High individual transaction costs
To keep track of new payments throughout the settlement process, Bitcoin offers a queue that serves as a waiting room for outstanding payments (the so-called mempool). These outstanding payments are ordered by the size of their offered fee and sit waiting until they’re added to a block by a miner. However, due to its limited speed and capacity, Bitcoin lends itself to congestion and waiting periods that unfavorably impact senders of low-value transactions (whose transactions are less able to justify competitive fees). If transaction demand gets high enough, low-paying fees may never make it into the blockchain.
Interestingly, Bitcoin transaction fees are offered on the basis of its data size, not its transaction size (value). A Bitcoin transaction sending 1'000 btc costs the same for a network participant to process as a 0.01 btc transaction. This favours transactions carrying large amounts of value. Being the same data size as a small value transaction, high value transactions can offer much higher fees per data size, while still paying a much lower percentage of the total transaction value. In a way then, the higher the value of a transaction, the cheaper it is to send.

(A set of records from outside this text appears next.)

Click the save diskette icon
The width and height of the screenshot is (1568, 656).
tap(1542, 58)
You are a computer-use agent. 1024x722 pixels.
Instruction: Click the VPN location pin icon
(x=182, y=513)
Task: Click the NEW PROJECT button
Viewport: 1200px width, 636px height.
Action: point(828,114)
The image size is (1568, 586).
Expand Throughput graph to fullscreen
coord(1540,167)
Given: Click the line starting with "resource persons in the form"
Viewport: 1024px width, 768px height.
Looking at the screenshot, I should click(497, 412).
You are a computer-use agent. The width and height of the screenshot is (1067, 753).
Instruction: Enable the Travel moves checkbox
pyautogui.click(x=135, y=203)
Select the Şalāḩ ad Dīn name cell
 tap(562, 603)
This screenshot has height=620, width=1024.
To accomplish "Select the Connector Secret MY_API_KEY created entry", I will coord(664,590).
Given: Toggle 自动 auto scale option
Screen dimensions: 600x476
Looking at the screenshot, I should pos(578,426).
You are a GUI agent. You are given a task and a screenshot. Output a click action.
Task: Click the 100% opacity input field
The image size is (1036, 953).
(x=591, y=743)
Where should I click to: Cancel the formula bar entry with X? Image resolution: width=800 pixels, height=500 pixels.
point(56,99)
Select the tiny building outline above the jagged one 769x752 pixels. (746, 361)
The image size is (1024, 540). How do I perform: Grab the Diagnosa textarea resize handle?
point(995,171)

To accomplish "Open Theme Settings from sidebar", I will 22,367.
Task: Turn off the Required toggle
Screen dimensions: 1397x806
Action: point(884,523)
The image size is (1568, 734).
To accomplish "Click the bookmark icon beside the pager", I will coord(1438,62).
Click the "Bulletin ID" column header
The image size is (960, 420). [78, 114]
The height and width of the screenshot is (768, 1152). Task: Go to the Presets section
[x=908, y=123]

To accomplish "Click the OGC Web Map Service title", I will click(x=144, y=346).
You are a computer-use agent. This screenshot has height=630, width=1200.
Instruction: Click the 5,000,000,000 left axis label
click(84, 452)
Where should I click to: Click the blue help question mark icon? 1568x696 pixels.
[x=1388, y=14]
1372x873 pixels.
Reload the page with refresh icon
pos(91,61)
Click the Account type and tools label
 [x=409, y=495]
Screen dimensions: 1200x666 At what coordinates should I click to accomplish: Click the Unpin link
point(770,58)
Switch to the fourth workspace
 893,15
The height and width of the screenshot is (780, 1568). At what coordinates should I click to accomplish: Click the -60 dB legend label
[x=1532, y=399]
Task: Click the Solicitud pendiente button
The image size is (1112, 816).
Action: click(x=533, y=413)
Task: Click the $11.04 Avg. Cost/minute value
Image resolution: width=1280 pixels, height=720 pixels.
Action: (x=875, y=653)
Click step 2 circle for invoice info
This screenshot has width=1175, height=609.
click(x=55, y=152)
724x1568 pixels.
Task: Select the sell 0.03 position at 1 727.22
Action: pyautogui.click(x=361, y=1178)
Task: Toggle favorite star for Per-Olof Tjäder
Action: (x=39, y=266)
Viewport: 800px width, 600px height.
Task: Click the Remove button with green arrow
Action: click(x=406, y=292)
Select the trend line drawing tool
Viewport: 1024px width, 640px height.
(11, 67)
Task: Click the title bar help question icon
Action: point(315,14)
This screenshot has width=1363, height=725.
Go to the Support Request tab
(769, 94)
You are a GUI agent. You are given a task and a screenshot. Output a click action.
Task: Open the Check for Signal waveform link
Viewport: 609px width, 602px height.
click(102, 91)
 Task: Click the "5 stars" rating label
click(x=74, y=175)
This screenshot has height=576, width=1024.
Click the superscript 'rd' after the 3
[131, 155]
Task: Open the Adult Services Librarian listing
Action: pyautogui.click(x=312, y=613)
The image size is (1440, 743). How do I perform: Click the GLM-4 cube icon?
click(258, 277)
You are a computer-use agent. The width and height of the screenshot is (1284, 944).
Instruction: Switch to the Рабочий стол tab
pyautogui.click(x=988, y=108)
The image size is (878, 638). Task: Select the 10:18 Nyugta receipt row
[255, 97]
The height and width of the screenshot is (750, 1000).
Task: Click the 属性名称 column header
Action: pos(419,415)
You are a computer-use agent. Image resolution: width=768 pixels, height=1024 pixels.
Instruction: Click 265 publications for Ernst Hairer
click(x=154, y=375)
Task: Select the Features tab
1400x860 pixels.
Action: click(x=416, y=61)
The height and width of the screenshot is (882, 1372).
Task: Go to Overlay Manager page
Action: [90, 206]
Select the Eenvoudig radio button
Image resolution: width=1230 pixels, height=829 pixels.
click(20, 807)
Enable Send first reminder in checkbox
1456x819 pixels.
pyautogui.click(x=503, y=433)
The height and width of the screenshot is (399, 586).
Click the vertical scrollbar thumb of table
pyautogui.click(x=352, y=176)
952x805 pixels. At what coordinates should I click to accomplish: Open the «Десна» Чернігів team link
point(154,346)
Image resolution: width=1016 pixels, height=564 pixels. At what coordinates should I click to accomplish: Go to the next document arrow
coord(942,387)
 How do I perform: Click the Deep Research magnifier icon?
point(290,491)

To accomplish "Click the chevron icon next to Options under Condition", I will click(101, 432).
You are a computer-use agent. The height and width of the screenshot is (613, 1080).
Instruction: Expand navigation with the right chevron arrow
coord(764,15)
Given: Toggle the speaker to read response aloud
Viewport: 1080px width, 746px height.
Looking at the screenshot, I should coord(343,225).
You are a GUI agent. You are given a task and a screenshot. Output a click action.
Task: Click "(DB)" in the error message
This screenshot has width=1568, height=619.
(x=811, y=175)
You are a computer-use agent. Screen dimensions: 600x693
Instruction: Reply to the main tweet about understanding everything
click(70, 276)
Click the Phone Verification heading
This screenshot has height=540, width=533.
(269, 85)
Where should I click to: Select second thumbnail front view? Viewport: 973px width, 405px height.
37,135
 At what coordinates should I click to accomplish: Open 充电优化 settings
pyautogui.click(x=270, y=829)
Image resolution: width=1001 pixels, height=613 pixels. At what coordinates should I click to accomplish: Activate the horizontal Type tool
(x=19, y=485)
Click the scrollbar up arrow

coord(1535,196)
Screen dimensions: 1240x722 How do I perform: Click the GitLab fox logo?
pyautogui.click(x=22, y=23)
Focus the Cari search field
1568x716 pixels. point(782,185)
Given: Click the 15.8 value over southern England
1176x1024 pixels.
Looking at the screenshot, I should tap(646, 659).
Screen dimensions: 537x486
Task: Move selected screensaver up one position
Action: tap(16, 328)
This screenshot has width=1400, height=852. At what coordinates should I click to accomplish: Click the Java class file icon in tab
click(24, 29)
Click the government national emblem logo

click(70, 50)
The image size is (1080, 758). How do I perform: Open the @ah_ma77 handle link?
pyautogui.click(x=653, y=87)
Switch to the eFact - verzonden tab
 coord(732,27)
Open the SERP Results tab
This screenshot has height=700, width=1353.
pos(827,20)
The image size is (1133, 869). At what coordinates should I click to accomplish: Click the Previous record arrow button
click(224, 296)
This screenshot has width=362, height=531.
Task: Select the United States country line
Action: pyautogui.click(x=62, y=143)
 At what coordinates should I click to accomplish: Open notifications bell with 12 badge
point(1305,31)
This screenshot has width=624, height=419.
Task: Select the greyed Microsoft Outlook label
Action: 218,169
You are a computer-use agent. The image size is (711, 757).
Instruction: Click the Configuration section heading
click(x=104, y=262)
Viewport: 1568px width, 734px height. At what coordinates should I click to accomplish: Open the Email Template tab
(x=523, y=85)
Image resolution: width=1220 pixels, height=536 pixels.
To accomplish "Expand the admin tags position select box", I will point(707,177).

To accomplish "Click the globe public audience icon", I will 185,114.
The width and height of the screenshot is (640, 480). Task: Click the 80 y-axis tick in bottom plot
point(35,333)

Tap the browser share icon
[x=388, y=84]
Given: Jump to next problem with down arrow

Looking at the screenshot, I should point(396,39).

The role of bitcoin miners
Block producing participants (miners) earn fees and subsidies (together, the block reward) for enduring the costs inherent in Bitcoin’s settlement process. The subsidies are released by the protocol as newly issued bitcoin supply, while the fees are "recycled coins" offered by users in each transaction. Importantly, each time bitcoin’s inflation rate is reduced (each halving), transaction fees become more significant as a means to incentivise Bitcoin’s settlement process.
In the early days of Bitcoin, fees were trivial as the project saw little adoption and its asset was more of an experiment than a monetary instrument. Back then, transaction demand on the Bitcoin settlement chain was low enough that blocks were rarely full and transaction fees were effectively zero.
Higher network usage
However, earlier this year, bitcoin’s market cap surpassed a trillion dollars, and its network and market infrastructure are supported by a vast industry of professionals. It has undergone three halvings and its inflation rate is approaching that of gold, meaning that the subsidy part of the block reward is getting smaller and smaller.
Increasing adoption has also induced more network activity, meaning more and more transactions are being requested by the market. This has highlighted the scarcity of transaction space available on Bitcoin, and as a result, several software upgrades and creative strategies have been adopted to combat high fees. Despite these advancements, transactions are still becoming increasingly expensive, making small casual payments on-chain, uneconomical.
The consequence of these dynamics is that Bitcoin requires layered solutions built on top of its settlement chain in order to accommodate the billions of daily transactions required for bitcoin, the asset, to take on a role as a widespread medium of exchange. Centralised payments aggregators like Visa, MasterCard, PayPal, Square etc. will likely fill a significant chunk of that role, but this is a "risk" in that these giants are competitors with clout and network effect, potentially eroding the benefits of Bitcoin’s decentralisation.
However, there are also independent alternatives out there that retain a user’s full autonomy over spending, without relying on a centralised service. One such system, that we will explore in an upcoming article, is the Lightning Network.